Thu, 10 Oct 2002

IMF has outlived its purpose: Kwik

The Jakarta Post, Jakarta

Outspoken State Minister for National Development Planning Kwik Kian Gie questioned again the International Monetary Fund's (IMF) presence in Indonesia, saying the fund had outlived its purpose here.

Kwik said the IMF's purpose of providing Indonesia with funds to serve as a second line of defense against currency speculators had become obsolete.

"In fact, BI's (Bank Indonesia) foreign exchange reserves have been rising," Kwik told reporters on Wednesday.

He expressed doubts that the IMF's presence was bolstering foreign investors confidence, pointing to Indonesia's continued poor investment climate. "So what is the IMF here for?" he asked.

Indonesia, almost exactly five years ago, decided to call in the IMF over fear it lacked the reserves to fend off an onslaught against the rupiah.

Kwik was among the first to call for the IMF and had said that their reform program was "just what Indonesia needed."

Under the IMF led reforms, Indonesia moved to scrap monopolies and allow market forces to gain greater control over the economy. The reforms also spurred the divestment of state enterprises, a policy that has drawn the most criticism against the IMF.

But in 1998 the drive for reforms spilled over to the political front and led to the downfall of then president Soeharto at the cost of political and security instability.

And while neighboring countries slowly recovered from the economic crisis and have cut loose the IMF, Indonesia's economy has hardly improved.

Kwik's statement on Wednesday marked the second time he questioned the IMF, after the government signed a contract extension last June with the Fund that will last until the end of 2003.

Analysts however said the IMF became important in pushing the reforms program rather than in protecting the rupiah.

"I think this kind of pressure is good, otherwise the government would hardly move on reforms," economist Chatib Basri has said of the leverage foreign lenders like the IMF and the World Bank had over the government.

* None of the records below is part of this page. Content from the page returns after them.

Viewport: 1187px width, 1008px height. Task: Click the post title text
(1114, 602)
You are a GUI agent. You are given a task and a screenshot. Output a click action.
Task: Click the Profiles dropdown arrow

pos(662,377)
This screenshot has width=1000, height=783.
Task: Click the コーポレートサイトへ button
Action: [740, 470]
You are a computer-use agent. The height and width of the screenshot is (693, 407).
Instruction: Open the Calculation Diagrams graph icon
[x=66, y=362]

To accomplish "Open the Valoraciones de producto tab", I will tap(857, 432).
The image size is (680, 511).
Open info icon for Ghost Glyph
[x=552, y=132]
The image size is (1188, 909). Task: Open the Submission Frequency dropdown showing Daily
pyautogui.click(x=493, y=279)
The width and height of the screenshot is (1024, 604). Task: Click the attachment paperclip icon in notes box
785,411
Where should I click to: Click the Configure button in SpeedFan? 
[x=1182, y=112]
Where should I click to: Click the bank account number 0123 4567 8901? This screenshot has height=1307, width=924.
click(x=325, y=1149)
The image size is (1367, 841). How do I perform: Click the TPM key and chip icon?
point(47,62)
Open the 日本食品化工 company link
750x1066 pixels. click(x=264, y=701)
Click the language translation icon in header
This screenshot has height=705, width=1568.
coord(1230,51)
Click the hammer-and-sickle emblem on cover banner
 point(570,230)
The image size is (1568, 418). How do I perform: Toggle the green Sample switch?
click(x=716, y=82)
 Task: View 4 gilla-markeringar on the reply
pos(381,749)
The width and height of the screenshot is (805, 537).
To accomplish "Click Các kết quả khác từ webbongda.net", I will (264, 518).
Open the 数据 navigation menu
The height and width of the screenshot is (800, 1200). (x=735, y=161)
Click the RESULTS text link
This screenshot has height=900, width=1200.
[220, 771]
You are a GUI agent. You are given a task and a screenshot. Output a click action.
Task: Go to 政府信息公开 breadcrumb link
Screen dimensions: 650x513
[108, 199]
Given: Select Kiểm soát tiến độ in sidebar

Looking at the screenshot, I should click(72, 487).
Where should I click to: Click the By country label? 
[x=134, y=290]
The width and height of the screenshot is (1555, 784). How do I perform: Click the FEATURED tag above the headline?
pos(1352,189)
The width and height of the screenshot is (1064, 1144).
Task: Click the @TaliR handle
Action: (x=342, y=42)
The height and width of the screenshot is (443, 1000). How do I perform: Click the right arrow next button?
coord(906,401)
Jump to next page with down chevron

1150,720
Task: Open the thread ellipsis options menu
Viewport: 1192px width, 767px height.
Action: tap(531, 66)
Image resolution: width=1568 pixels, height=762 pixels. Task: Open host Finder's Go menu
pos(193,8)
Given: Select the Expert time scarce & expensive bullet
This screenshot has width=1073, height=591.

On the macroeconomic front, though, progress has been minimal.

Bank Indonesia's quarterly report on Tuesday raised doubts over the government 4 percent economic growth target due to slowing consumption growth and sluggish export sales.

Economists have said Indonesia needed at least 5 percent to 6 percent growth in its economy to cut unemployment and poverty.

Indonesia's economy grew by 4.8 percent in 2000 mainly because of domestic consumption, but slowed to 3.5 percent last year and may not meet the targeted 4 percent this year, according to the central bank.

The two other growth engines exports and investment remain weak. A pick up in export sales toward the end of the year is seen as unlikely with Indonesia's biggest export market, the U.S. still in the doldrums.

Investments have been slow since the 1997 economic crisis amid a weak banking system and companies burdened with debt. Meanwhile the country's poor investment climate keeps foreign investors away.